China Reads to Investment
Offshoring
·
Jiaxing,
a city in eastern China’s Zhejiang province, says it is ‘crucial to remain vigilant
regarding the risk of leading enterprises relocating’
A
prosperous city in one of China’s regional manufacturing powerhouse
has underlined the need to retain investment locally to counter the rising momentum
of offshoring, while also warning of the risks of “hollowing out.”
A
report from Nanhu district in Jiaxing, a city in eastern
China’s Zhejiang province, called for a holistic survey into flagship local enterprises
about their investment intent.
It
also urged for more precise and targeted support to encourage firms with overseas
investment plans in the next three years to prioritise local development.
“In
the short term, it is crucial to remain vigilant regarding the risk of leading enterprises
relocating,” said the report published in the August issue of Zhejiang Economy,
a magazine affiliated with the provincial Development and Reform Commission.
“Currently,
key industries in Nanhu district have not yet formed complete
industrial chains or upstream core drivers. Some sectors face a dominance by a single
enterprise, making it difficult with the dual pressures of manufacturing investment
outflows and capacity reductions from leading firms.
“Some
new service industries in Nanhu are heavily dependent
on related manufacturing sectors, and as both upstream and downstream industries
contract, there is a pressing need to pay close attention to the dangers of industrial
‘hollowing out’.”
So-called
hollowing out refers to the disappearance of a manufacturing sector when producers
move to low-cost facilities overseas.
The
survey, led by Zhang Jian, the chairman of the Nanhu District
Political Consultative Conference in the city’s Nanhu
district, was conducted in March among 1,194 enterprises, with an additional study
focused on 65 companies that have existing foreign investments.
Nanhu district is the main urban area of Jiaxing
city, and it has a highly industrialised manufacturing sector worth tens of billions
of yuan.
The
report came as China’s position as the so-called world’s factory has been threatened
by a growing trend of industrial relocation amid its transitions toward higher value-added
industries, while companies offshore production and investments
in response to rising labour costs and geopolitical tensions.
In
the meantime, China risks losing its manufacturing edge and fragmenting its supply
chains, while the economy could also face instability and exacerbated unemployment.
“Disorderly
outbound investments, particularly by key manufacturing enterprises, will have a
significant impact on the economic stability of Nanhu
district,” the survey said.
Since
2016, 70 companies have ventured into overseas markets, amassing US$5.79 billion
in investments, with manufacturing alone accounting for 30.7 per cent, the survey
said.
A
third of the enterprises in the Nanhu district with overseas
interests primarily invest in Southeast Asian countries like Vietnam and Indonesia,
focusing on low-end manufacturing, particularly in industries such as computing,
communication and other electronic equipment manufacturing, as well as chemical
raw materials.
Investments
in mid- to high-end technology-intensive manufacturing are directed toward the United
States and Europe to establish research and development technology centres and collaborate
with local partners to acquire advanced technologies, “due to the Biden administration’s
focus on curbing China’s chip and semiconductor industries”, Zhang said.
The
US has imposed export controls on China’s access to cutting-edge computer chips
and manufacturing equipment amid an ongoing tech war.
Some
telecommunications equipment manufacturers have also offshored to Mexico to reduce
the impact of the US tariffs and supply chain restrictions.
Other
companies like Wingtech Technology, a partially state-owned
semiconductor and communications product company based in Jiaxing and listed on
the Shanghai Stock Exchange, have also invested 1.7 billion yuan (US$242 million)

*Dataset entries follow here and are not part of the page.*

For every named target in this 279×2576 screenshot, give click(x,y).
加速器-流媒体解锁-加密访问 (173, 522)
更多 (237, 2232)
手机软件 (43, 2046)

in India, doubling its global share.
Zhang
said that the outbound investment made by local enterprises are an inevitable consequence
of the market economy, and the only way to realise industrial upgrades, but that
it could also harm global competitiveness.
“For
key industries, headquarters enterprises, and those with strong development potential
that express further outbound investment intentions, every effort should be made
to help them overcome difficulties and provide maximum support for various resources
to ensure that enterprises invest funds and increase capacity in Nanhu,” the report said.
Local
departments, such as development and reform, economic and information technology,
commerce and natural resources planning, should propose more precise, effective
and operationally feasible resource guarantee policies, the report added.
“Estimates
suggest that foreign investments and capacity relocations will impact the industrial
output growth rate in Nanhu district by 2 to 3.5 percentage
points this year,” the report said.
In
2023, exports of labour-intensive products from Nanhu
district to the US dropped by 7.3 per cent, while shipments to Europe and Japan
decreased by 4.4 per cent, and 6.1 per cent, respectively, the survey said.